You can manually execute the image using the following commands:
# Ping command
docker run --rm -ti -v ${PWD}:/tmp --env-file .env ghcr.io/gitguardian/ggscout/chainguard:latest ping /tmp/config.toml
# Fetch and send command
docker run --rm -ti -v ${PWD}:/tmp --env-file /path/to/config/dir/.env ghcr.io/gitguardian/ggscout/chainguard:latest fetch-and-send /tmp/config.toml
The Docker image embeds the CLI.
Configure a crontab to configure a recurring job with the commands you need to launch.
Below is an example of the execution with crontab.
# Ping command (every minute)
* * * * * docker run --rm -ti -v /path/to/config/dir:/tmp --env-file /path/to/config/dir/.env ghcr.io/gitguardian/ggscout/chainguard:latest ping /tmp/config.toml
# Fetch and send command (every 5 minutes)
*/5 * * * * docker run --rm -ti -v /path/to/config/dir:/tmp --env-file /path/to/config/dir/.env ghcr.io/gitguardian/ggscout/chainguard:latest fetch-and-send /tmp/config.toml
Replace the /path/to/config/dir where you have configured your config file and your .env file.
Example .env:
GITGUARDIAN_API_KEY=my_gitguardian_api_key
GITLAB_TOKEN=my_gitlab_token
HASHICORP_VAULT_TOKEN=my_vault_token
Helm
You can deploy ggscout on a Kubernetes cluster using ggscout Helm chart.
This is the preferred deployment model if you run ggscout as an autonomous collector periodically.
Deployment instructions are available on our public GitHub repository.
The Helm values allows you to define ggscout configuration in YAML. Examples are provided as templates in the repository.
OpenShift Deployment
ggscout supports deployment on OpenShift platforms.

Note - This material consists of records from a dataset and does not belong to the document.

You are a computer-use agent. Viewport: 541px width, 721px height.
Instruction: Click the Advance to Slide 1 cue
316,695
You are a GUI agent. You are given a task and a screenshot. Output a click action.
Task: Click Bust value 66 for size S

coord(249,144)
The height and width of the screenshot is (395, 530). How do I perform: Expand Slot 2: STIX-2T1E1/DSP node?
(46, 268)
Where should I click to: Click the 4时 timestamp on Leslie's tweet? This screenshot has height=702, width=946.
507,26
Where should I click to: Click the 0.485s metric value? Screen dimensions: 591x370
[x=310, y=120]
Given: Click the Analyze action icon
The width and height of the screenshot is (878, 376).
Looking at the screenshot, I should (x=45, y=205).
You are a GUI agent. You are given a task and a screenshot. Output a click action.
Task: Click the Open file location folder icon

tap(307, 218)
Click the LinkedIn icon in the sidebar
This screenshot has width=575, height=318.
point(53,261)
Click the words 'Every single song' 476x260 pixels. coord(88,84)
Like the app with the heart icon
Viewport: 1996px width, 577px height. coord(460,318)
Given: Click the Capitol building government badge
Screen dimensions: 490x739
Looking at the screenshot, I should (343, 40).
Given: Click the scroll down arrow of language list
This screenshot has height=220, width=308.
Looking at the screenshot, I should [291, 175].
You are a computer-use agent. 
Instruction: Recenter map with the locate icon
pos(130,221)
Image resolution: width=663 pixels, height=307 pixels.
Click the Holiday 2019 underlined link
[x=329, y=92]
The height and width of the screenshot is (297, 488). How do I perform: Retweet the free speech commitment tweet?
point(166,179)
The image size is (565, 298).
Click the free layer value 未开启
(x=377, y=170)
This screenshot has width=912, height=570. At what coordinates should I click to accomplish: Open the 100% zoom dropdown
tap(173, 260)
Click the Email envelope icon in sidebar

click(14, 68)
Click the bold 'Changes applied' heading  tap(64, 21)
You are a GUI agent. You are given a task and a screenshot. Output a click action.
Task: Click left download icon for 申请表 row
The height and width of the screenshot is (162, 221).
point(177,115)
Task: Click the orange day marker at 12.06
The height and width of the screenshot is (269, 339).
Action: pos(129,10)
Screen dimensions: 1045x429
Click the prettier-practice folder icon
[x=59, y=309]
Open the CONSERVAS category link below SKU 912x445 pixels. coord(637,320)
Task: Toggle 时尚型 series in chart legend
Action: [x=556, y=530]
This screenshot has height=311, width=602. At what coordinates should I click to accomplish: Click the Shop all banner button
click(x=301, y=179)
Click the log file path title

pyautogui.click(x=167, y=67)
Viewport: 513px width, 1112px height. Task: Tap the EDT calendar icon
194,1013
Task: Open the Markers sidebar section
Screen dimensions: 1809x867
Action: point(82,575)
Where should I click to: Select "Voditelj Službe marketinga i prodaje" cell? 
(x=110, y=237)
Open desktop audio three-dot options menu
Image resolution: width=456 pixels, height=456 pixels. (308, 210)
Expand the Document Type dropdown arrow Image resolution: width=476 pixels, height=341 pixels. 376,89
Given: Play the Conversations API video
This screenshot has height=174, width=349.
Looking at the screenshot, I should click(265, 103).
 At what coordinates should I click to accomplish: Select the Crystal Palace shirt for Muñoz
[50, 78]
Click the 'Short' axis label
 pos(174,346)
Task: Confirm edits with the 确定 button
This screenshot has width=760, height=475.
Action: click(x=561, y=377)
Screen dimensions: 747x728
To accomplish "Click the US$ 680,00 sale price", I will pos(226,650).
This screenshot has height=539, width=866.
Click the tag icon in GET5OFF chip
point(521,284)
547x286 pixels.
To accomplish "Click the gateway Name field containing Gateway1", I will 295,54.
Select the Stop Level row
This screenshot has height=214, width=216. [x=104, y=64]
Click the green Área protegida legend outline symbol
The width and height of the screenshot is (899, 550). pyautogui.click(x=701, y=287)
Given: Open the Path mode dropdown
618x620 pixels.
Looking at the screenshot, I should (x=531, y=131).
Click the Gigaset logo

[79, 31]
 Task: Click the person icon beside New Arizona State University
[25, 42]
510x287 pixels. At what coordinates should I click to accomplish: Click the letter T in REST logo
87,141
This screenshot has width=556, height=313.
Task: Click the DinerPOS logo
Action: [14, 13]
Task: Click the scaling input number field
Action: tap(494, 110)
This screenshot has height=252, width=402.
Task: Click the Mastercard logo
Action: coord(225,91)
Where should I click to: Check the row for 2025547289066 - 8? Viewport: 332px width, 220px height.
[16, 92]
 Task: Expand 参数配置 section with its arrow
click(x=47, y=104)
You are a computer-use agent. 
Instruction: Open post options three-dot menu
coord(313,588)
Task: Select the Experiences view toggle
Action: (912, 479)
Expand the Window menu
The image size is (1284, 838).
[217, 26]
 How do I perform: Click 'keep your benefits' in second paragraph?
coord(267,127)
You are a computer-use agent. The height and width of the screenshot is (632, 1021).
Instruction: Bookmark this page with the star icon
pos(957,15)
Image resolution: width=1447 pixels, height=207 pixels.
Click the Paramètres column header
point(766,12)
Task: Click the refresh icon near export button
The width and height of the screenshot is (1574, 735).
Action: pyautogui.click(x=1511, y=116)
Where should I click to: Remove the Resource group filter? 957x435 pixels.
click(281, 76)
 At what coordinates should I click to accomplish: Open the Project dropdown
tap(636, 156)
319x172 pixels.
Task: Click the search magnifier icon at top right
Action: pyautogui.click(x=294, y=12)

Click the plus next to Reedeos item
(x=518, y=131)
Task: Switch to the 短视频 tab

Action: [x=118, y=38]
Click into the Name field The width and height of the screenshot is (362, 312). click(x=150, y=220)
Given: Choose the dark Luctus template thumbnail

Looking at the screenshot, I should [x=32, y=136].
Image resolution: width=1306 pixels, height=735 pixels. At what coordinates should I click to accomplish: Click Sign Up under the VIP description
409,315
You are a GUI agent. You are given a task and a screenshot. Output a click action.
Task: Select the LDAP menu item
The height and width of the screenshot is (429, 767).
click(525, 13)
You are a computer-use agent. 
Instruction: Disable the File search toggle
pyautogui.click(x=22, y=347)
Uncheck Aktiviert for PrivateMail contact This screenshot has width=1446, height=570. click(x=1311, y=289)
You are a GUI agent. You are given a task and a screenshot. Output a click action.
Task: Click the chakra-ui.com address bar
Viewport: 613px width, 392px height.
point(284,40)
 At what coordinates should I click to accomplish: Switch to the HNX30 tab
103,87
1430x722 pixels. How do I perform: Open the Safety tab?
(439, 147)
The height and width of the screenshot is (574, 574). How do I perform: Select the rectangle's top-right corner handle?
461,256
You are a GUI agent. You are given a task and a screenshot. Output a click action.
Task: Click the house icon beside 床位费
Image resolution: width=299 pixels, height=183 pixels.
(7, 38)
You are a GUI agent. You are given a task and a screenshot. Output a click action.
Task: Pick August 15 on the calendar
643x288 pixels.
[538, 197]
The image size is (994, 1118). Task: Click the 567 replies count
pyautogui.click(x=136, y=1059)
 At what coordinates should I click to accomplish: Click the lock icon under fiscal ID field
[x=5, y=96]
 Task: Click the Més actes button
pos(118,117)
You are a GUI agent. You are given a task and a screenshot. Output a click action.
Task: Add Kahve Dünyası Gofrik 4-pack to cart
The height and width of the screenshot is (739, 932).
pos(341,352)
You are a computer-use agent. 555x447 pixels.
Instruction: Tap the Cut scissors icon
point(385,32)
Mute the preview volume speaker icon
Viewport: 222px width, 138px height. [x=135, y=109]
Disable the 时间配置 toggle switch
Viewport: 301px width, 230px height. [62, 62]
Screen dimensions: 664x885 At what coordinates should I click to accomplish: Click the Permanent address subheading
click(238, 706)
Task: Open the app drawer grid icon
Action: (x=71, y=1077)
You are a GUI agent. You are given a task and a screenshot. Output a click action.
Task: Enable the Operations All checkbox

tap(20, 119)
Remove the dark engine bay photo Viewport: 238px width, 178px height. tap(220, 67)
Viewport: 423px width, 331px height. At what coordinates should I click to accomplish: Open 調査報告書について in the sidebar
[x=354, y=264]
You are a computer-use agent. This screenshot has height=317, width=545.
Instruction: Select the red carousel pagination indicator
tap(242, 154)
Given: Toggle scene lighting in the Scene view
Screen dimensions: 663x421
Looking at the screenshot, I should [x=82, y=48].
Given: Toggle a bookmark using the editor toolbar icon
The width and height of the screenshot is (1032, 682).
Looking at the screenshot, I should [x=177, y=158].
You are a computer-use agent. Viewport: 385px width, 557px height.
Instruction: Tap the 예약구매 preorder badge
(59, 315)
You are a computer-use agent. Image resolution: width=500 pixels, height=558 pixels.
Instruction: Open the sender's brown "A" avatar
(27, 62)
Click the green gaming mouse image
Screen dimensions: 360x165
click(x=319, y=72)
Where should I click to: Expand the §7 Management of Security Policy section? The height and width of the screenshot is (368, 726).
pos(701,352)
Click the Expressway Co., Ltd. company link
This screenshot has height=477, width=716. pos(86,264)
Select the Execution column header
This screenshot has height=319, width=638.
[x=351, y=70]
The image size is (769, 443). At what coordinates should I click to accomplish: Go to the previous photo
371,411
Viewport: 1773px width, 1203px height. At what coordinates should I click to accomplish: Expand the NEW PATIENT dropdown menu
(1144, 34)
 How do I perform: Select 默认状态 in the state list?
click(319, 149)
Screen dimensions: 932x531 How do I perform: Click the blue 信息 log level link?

When deploying on OpenShift, you need to disable the default security context in the Helm chart configuration.
Add the following configuration to your Helm values.yaml:
securityContext:
# Enable security Context in deployments.
# Set to false when deploying on OpenShift
enabled: false
This configuration is necessary because OpenShift has its own security context constraints that conflict with the default Kubernetes security context settings.
All other configuration options for sources, authentication, and scheduling remain the same when deploying on OpenShift.